**Work task:**
Copy out every line of the data where the word "computer" is found.

**The data:**
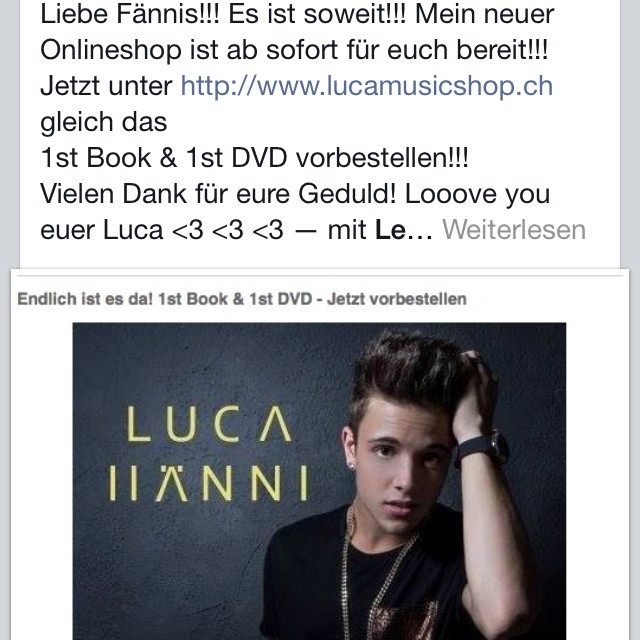
Task: Open the Luca Hänni cover image
Action: (x=319, y=481)
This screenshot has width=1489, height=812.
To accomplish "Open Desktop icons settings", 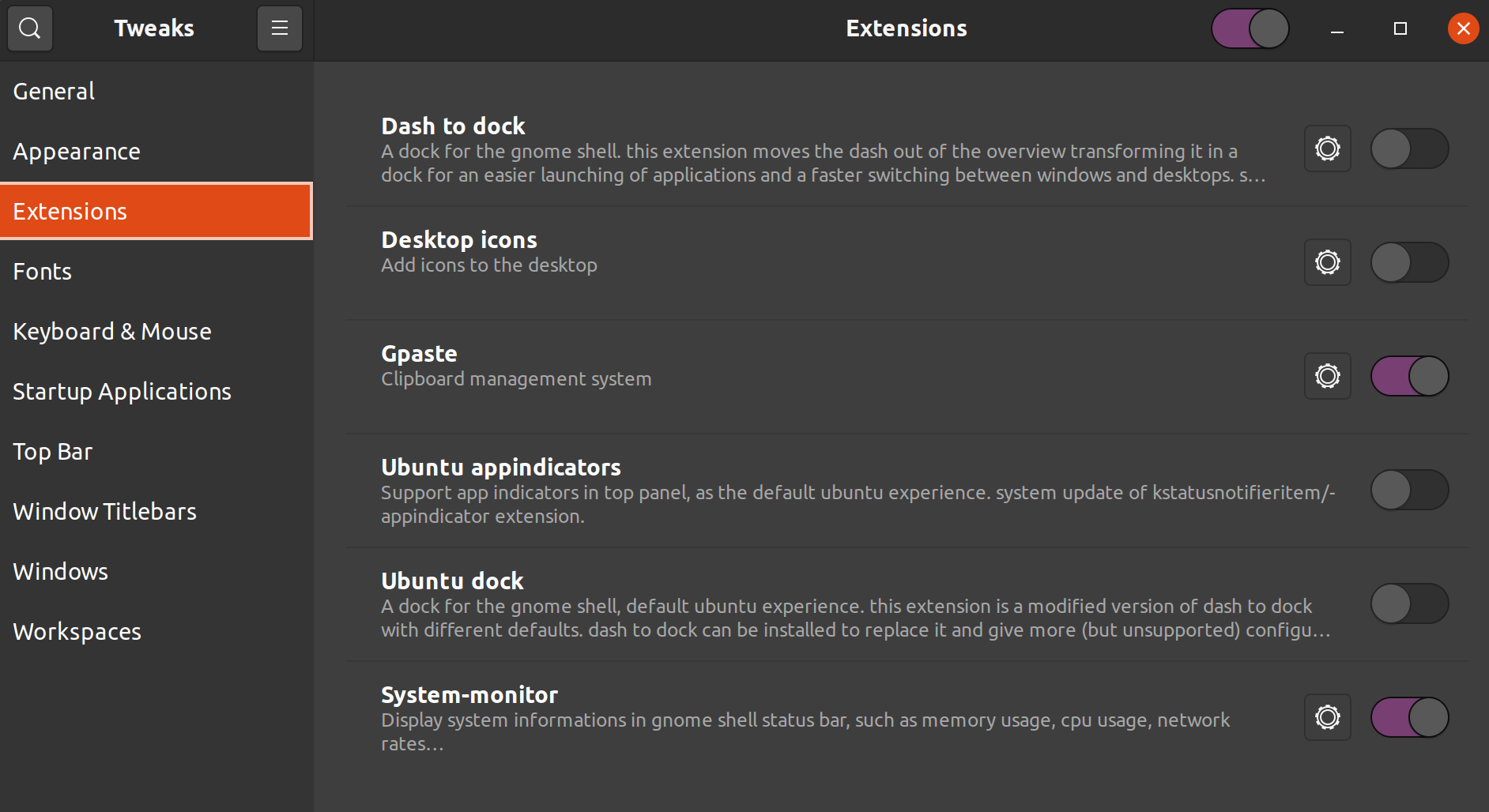I will [x=1327, y=262].
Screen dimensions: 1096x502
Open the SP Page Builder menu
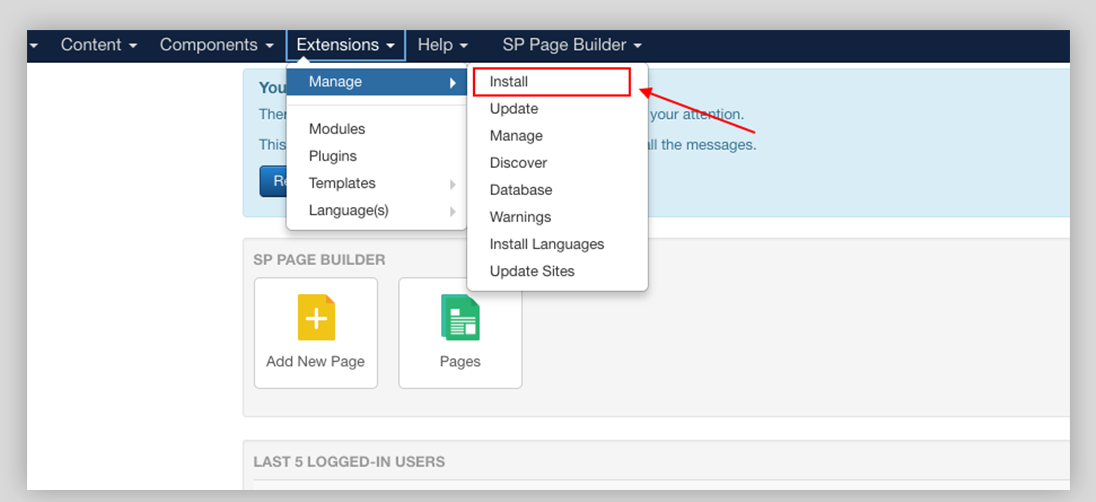(x=571, y=45)
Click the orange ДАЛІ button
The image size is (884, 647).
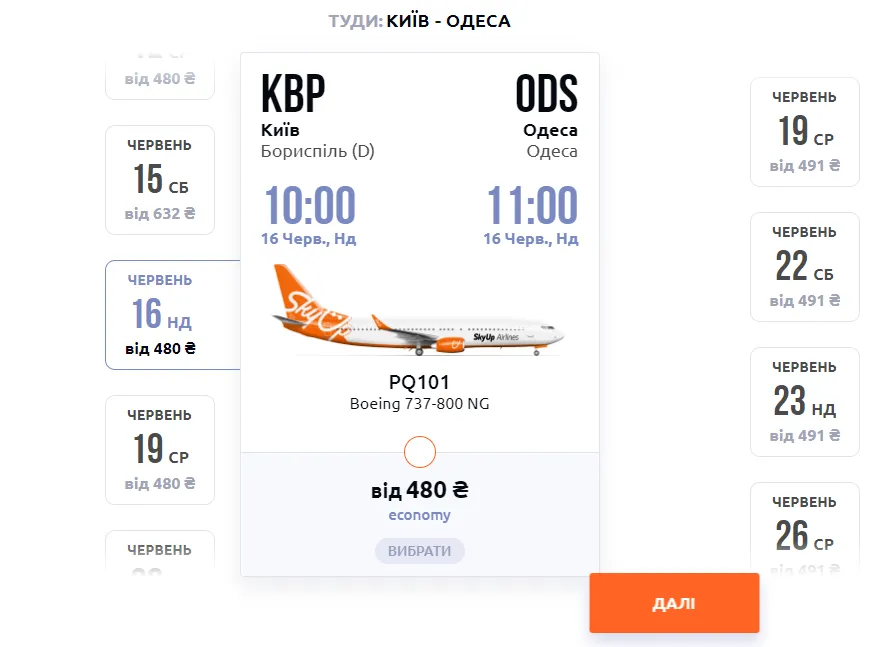click(x=674, y=603)
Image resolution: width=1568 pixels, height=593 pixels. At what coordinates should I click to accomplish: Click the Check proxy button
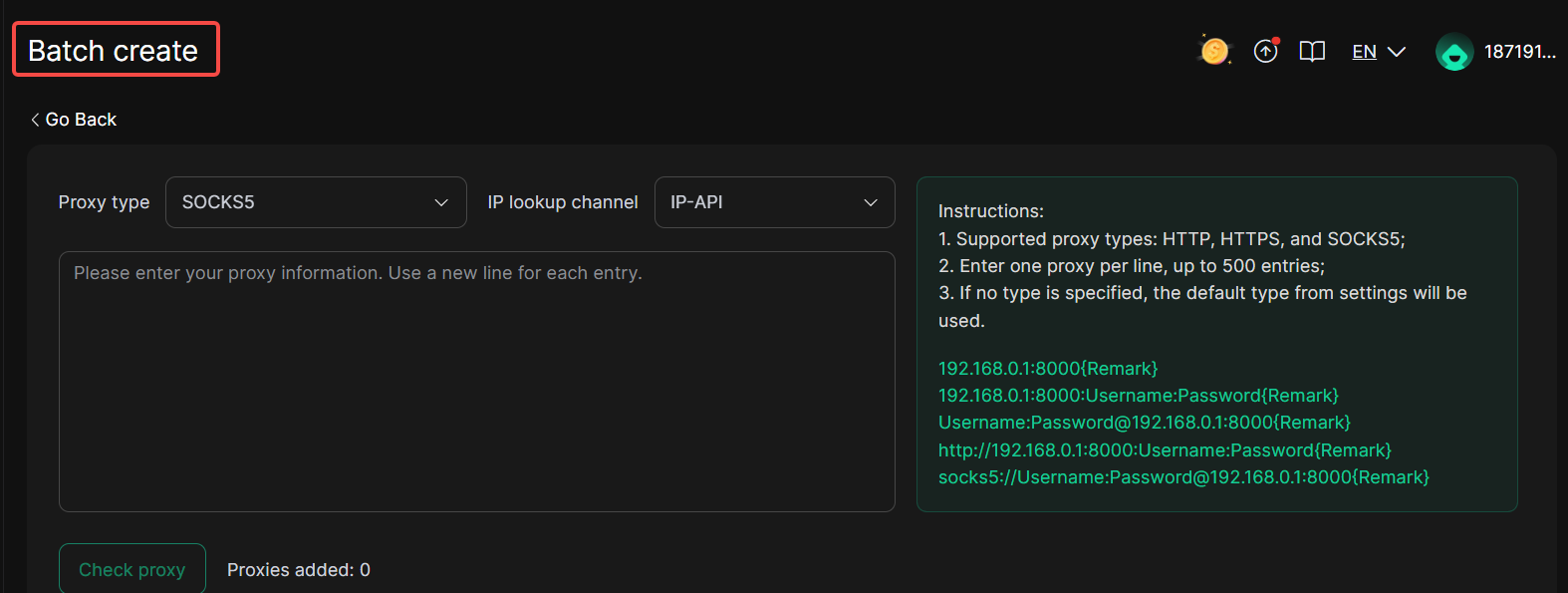[x=132, y=569]
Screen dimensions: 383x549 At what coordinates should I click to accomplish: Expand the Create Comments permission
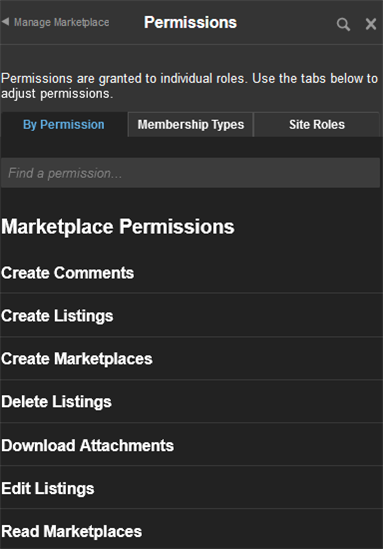pyautogui.click(x=192, y=273)
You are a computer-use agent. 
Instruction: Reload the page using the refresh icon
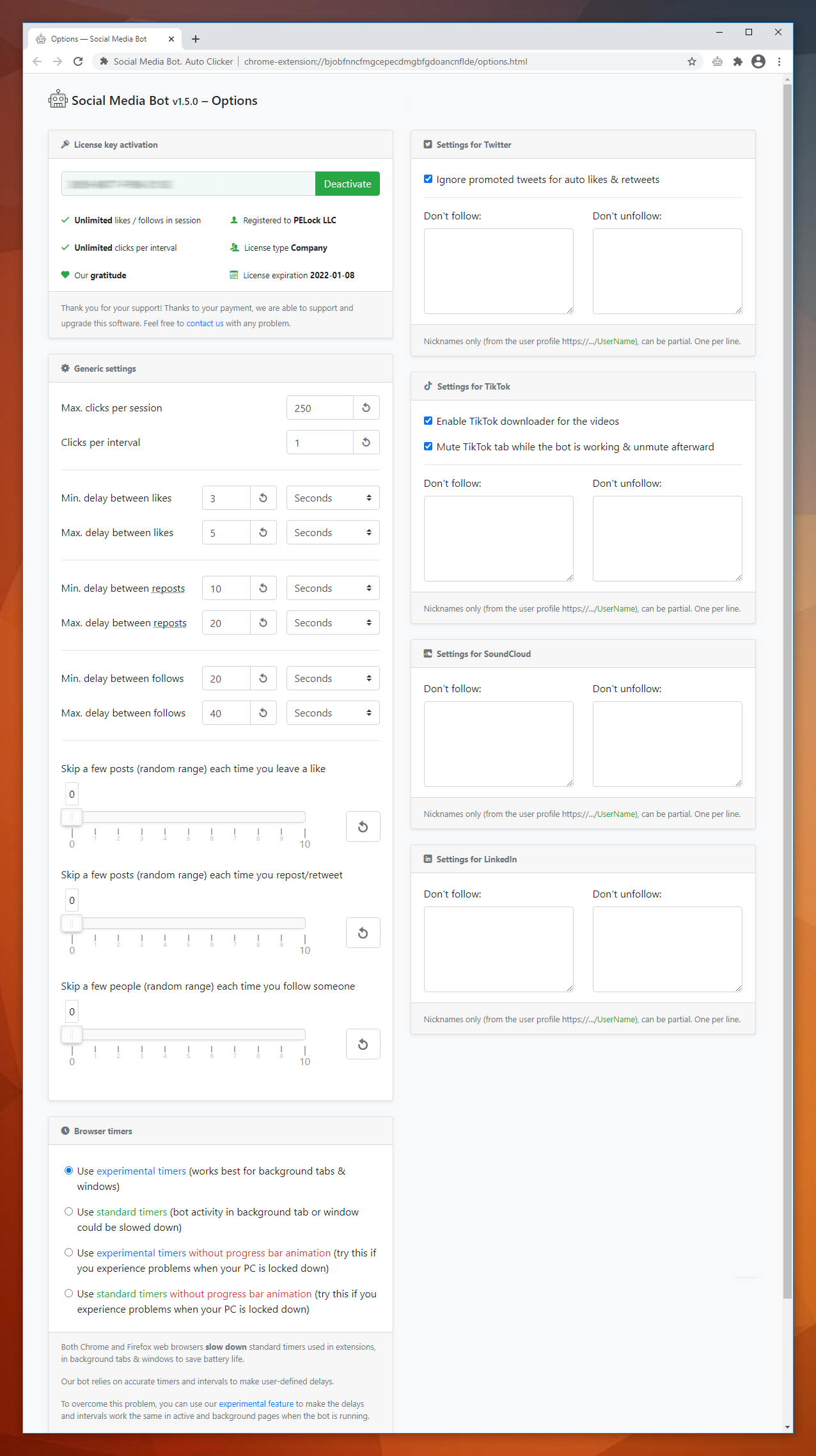(78, 61)
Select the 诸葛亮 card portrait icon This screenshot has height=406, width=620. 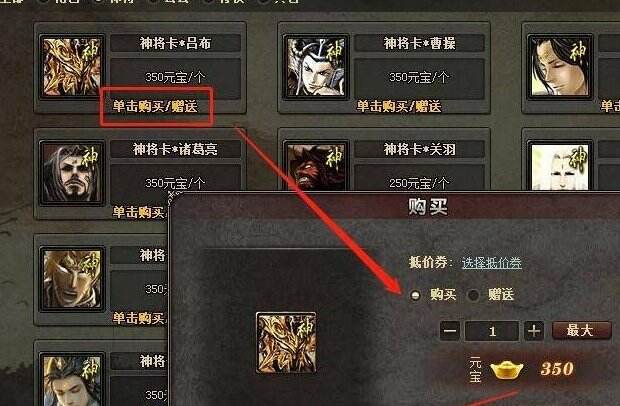coord(72,173)
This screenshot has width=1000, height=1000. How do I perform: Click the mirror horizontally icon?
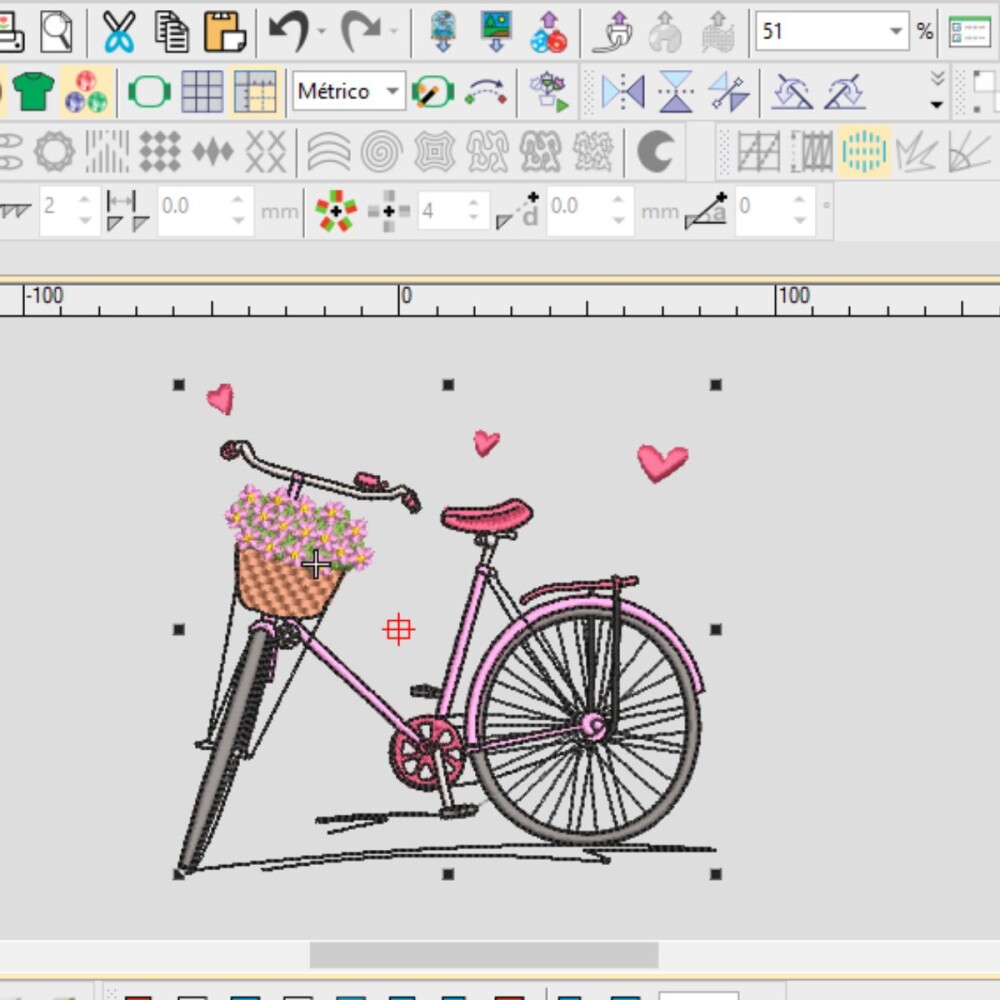click(x=623, y=91)
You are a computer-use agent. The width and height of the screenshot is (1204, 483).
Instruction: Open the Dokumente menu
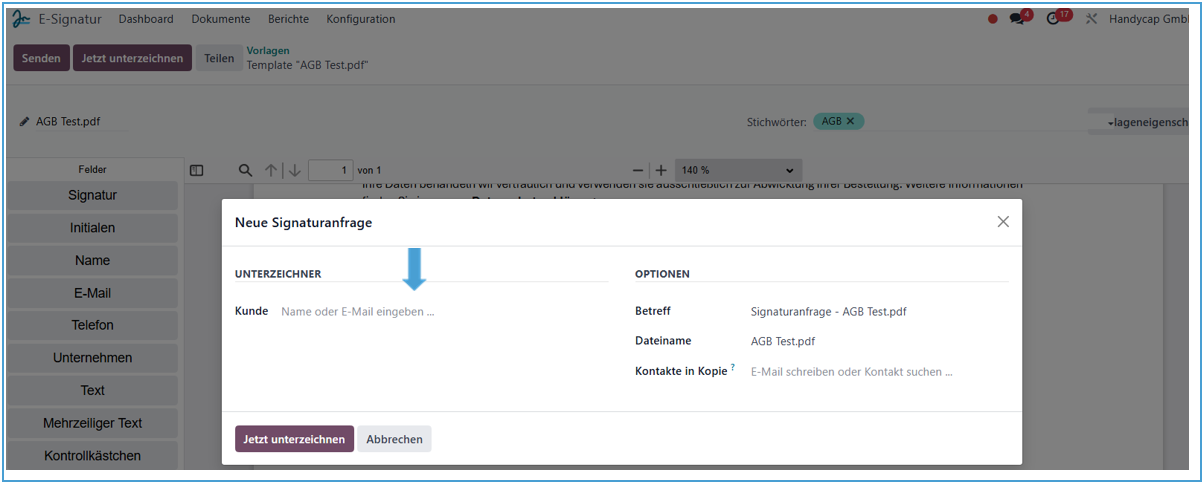tap(221, 19)
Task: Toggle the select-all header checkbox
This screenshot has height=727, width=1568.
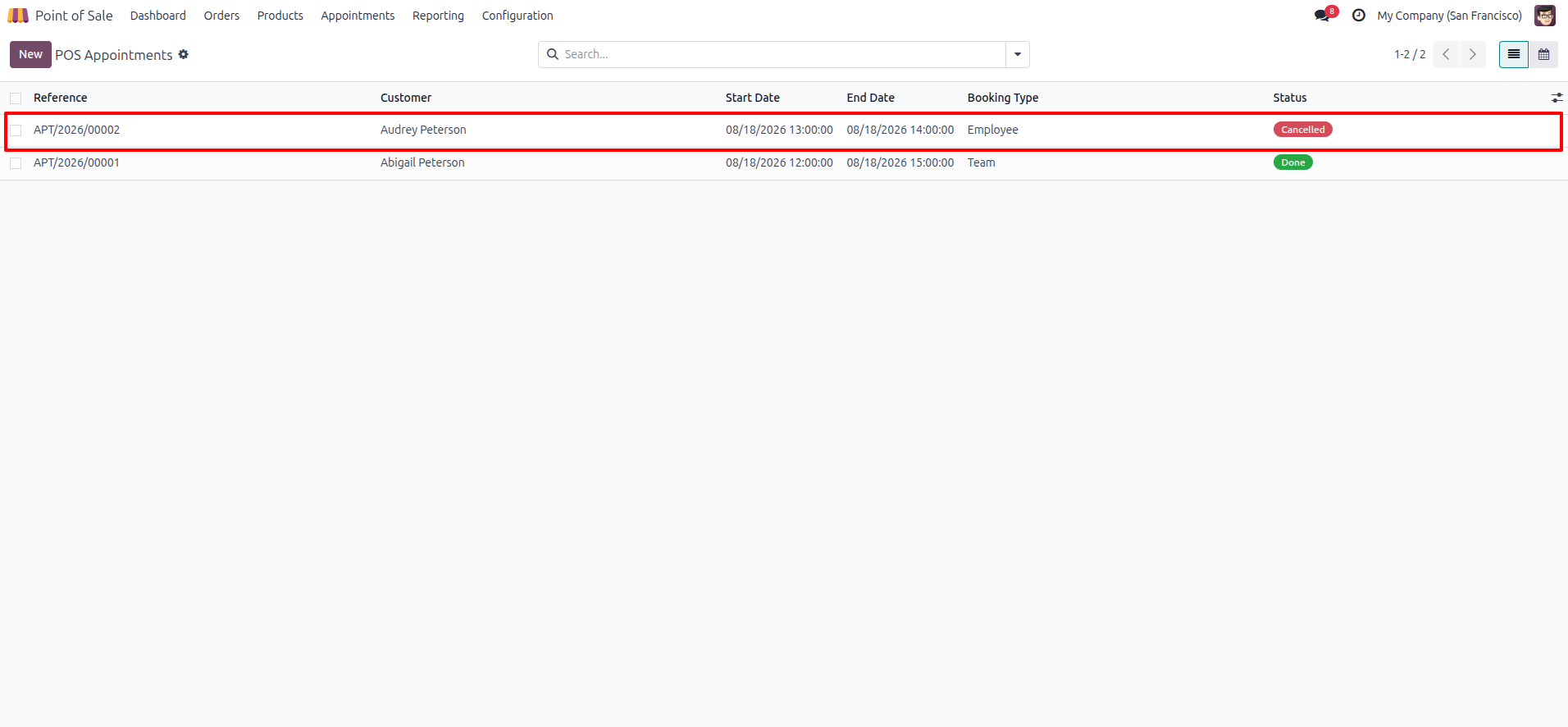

**Written solution:**
You are a computer-use agent. 
You are a computer-use agent. The width and height of the screenshot is (1204, 483).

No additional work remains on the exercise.